* WORK TO DO *
Write out the lines from the one with "Click search magnifier" to the one with "[x=42, y=201]", with both of those lines included, and copy them exactly.

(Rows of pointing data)
(begin)
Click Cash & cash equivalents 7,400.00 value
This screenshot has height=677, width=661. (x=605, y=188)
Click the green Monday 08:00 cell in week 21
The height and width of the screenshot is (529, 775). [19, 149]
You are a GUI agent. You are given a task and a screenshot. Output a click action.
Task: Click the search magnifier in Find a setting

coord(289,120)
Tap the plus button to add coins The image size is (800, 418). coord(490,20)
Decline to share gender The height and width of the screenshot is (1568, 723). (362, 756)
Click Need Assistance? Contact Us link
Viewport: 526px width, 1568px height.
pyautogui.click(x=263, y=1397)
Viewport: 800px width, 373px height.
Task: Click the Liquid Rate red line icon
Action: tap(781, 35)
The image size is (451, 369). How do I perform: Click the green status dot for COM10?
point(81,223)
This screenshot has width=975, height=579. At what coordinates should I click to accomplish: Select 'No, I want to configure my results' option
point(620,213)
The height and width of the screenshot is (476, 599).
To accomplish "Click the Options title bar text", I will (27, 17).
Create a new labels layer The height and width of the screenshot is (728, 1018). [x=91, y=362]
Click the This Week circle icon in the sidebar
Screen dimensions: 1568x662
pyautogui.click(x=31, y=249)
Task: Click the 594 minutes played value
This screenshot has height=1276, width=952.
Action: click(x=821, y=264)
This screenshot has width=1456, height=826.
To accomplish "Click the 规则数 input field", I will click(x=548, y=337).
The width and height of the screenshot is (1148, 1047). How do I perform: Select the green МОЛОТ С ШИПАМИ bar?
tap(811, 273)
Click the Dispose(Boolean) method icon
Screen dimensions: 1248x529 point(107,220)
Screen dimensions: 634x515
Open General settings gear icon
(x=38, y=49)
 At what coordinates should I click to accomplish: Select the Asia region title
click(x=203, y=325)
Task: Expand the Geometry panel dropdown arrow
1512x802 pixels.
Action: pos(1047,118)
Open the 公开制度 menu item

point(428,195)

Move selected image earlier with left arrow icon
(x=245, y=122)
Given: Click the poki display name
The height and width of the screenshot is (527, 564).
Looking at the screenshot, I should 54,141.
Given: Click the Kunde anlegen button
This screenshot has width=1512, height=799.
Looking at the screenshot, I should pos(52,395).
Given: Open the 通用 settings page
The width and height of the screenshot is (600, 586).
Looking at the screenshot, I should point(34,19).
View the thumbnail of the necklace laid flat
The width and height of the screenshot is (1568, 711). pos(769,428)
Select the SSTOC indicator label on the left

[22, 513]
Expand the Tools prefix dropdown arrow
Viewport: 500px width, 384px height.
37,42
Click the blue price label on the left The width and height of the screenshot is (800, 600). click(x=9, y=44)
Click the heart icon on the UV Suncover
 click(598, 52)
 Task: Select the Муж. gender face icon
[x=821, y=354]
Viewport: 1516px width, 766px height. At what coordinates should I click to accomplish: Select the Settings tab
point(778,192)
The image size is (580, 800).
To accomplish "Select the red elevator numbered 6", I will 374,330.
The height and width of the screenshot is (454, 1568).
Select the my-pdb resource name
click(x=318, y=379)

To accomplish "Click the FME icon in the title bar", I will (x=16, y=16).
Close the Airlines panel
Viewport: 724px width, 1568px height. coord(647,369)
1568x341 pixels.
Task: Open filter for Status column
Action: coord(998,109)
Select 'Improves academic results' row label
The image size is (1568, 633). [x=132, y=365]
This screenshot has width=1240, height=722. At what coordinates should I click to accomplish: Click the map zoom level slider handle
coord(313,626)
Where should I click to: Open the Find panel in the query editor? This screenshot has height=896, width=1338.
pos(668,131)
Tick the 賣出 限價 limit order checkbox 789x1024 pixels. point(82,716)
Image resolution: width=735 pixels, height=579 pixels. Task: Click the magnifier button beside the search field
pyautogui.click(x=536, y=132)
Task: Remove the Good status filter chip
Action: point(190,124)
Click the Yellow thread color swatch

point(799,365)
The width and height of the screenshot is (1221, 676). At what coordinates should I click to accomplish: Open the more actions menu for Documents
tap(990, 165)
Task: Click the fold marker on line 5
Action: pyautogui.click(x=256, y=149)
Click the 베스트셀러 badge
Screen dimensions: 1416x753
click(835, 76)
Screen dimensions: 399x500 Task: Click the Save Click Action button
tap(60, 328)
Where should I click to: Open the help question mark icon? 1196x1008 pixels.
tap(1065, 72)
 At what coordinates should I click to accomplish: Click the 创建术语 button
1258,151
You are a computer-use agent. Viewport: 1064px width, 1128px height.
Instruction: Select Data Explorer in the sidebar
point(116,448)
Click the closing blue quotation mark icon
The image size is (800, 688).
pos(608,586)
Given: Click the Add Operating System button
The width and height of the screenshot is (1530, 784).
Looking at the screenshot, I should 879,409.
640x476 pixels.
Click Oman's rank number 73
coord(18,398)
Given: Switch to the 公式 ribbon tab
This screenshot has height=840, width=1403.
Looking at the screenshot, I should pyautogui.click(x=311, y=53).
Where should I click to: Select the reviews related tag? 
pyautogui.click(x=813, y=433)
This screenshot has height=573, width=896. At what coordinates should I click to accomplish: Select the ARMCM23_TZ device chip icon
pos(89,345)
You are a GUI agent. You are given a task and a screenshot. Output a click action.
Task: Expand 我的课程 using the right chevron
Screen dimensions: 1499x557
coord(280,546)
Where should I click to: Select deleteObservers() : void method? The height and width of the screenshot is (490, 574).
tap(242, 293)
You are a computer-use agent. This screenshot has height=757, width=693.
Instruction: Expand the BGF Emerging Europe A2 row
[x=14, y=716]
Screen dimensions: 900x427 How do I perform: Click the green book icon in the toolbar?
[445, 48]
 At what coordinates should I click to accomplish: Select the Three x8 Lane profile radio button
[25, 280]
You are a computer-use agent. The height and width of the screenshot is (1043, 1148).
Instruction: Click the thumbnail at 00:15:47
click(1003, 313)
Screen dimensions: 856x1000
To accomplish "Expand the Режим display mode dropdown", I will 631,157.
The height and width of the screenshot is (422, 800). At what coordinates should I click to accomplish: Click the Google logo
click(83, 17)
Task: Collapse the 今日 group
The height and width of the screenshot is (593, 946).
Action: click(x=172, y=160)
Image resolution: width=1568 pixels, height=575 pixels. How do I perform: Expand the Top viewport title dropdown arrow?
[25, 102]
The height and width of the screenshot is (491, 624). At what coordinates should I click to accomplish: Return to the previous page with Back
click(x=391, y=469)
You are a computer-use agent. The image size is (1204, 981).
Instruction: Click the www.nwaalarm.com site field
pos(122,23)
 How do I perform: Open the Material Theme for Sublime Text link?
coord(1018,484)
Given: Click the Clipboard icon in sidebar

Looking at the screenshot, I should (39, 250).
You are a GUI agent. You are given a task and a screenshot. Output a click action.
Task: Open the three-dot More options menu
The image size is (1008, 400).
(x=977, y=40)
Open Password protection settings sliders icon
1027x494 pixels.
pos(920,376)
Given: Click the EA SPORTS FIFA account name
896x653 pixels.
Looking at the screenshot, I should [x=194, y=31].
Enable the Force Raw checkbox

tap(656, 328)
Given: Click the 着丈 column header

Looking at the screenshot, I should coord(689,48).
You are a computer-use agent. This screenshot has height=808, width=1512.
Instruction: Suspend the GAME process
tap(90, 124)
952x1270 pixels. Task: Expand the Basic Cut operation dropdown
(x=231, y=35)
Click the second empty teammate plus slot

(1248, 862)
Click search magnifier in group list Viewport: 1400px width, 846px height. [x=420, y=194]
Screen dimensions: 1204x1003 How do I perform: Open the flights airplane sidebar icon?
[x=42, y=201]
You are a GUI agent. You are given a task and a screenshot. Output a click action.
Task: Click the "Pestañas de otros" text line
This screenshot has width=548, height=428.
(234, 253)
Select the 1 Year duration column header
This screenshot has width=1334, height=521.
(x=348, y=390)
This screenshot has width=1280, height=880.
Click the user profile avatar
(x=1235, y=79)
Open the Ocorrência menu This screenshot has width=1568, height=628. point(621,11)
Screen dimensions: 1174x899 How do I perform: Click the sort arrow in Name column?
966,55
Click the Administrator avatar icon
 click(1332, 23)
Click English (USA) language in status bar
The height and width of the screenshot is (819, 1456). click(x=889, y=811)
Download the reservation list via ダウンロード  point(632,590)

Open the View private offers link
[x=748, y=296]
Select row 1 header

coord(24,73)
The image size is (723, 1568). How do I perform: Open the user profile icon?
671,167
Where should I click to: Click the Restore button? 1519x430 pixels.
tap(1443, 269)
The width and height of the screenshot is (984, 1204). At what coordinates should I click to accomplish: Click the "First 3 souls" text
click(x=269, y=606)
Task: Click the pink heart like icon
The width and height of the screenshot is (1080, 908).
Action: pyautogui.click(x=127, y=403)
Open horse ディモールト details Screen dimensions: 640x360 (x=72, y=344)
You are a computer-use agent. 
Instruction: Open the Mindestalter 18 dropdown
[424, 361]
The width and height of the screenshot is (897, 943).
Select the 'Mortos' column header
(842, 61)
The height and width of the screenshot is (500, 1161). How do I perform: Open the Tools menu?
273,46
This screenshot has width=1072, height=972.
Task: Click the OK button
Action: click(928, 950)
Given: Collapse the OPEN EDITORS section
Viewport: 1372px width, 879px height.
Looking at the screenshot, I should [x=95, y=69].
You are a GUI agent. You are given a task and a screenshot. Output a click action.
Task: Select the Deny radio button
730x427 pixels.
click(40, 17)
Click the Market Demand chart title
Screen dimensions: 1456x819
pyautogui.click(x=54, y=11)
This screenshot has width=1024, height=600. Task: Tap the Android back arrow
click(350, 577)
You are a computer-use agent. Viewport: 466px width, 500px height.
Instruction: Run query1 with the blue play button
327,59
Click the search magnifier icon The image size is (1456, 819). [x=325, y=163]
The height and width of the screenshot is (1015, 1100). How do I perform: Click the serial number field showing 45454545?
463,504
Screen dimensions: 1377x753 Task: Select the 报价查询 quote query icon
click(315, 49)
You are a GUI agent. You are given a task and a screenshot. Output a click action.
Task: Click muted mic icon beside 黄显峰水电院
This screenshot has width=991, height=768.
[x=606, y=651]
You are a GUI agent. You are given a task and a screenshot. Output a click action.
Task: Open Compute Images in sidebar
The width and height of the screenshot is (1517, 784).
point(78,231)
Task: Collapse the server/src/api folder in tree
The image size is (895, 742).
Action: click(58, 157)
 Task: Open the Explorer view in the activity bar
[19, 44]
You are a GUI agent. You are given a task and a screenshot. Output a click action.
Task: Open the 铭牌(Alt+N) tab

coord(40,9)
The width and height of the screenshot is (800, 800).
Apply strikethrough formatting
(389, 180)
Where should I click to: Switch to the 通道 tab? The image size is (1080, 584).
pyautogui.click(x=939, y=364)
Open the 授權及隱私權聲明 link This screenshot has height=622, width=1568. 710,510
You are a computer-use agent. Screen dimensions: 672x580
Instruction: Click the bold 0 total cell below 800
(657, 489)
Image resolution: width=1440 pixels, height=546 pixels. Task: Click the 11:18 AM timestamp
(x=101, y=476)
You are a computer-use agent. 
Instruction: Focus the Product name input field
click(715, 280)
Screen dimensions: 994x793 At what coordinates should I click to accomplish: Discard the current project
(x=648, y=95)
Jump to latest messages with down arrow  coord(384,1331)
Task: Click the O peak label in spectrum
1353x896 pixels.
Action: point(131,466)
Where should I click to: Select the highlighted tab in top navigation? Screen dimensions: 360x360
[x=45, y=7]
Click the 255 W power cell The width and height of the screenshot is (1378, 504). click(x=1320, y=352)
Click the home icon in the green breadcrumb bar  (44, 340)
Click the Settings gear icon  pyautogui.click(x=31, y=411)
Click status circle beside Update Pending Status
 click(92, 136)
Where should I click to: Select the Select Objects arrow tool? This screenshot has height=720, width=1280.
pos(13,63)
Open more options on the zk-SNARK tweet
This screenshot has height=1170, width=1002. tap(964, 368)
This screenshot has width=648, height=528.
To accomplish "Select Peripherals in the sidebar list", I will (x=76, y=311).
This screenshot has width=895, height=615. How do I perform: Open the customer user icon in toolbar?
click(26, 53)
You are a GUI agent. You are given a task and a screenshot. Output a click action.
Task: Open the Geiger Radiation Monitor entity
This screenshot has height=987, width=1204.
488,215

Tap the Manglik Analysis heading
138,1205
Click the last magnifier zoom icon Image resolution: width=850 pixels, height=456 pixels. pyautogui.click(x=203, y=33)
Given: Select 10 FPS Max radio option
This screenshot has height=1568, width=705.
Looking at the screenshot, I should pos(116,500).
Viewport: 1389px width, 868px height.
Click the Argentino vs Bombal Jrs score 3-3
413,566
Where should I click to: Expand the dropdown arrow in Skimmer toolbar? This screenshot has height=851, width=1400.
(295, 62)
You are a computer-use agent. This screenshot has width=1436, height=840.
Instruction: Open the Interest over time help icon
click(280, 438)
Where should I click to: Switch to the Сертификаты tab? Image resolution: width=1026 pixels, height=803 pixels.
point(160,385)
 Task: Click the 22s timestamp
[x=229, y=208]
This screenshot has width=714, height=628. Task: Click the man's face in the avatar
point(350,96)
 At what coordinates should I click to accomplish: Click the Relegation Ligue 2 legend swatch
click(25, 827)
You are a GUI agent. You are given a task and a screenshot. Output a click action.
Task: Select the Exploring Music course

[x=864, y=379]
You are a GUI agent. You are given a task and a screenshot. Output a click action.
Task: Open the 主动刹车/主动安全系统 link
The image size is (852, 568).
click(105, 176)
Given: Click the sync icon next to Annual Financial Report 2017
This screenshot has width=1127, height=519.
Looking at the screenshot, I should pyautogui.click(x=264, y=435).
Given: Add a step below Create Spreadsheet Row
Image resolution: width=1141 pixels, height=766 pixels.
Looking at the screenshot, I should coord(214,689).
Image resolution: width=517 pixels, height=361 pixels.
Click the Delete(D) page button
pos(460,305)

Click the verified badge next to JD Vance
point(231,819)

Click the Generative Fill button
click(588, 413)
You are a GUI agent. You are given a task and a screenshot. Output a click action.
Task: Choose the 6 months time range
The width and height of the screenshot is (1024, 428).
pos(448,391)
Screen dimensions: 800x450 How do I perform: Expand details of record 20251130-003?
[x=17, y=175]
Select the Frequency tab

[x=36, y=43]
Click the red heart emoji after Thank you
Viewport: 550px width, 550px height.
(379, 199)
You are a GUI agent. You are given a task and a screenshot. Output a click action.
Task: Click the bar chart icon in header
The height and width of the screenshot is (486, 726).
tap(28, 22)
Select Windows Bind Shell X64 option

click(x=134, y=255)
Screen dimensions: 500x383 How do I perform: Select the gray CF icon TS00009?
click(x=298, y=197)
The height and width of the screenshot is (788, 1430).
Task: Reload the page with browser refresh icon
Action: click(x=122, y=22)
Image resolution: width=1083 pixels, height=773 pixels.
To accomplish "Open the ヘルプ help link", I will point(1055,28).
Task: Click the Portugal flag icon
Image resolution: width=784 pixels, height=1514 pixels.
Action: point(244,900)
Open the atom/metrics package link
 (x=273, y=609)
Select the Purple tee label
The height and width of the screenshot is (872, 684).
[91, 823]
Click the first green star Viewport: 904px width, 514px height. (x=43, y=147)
(end)
* SOLUTION FOR THIS PROBLEM *
Click search magnifier in group list Viewport: 1400px width, 846px height. [x=420, y=194]
Screen dimensions: 1204x1003 How do I perform: Open the flights airplane sidebar icon?
[x=42, y=201]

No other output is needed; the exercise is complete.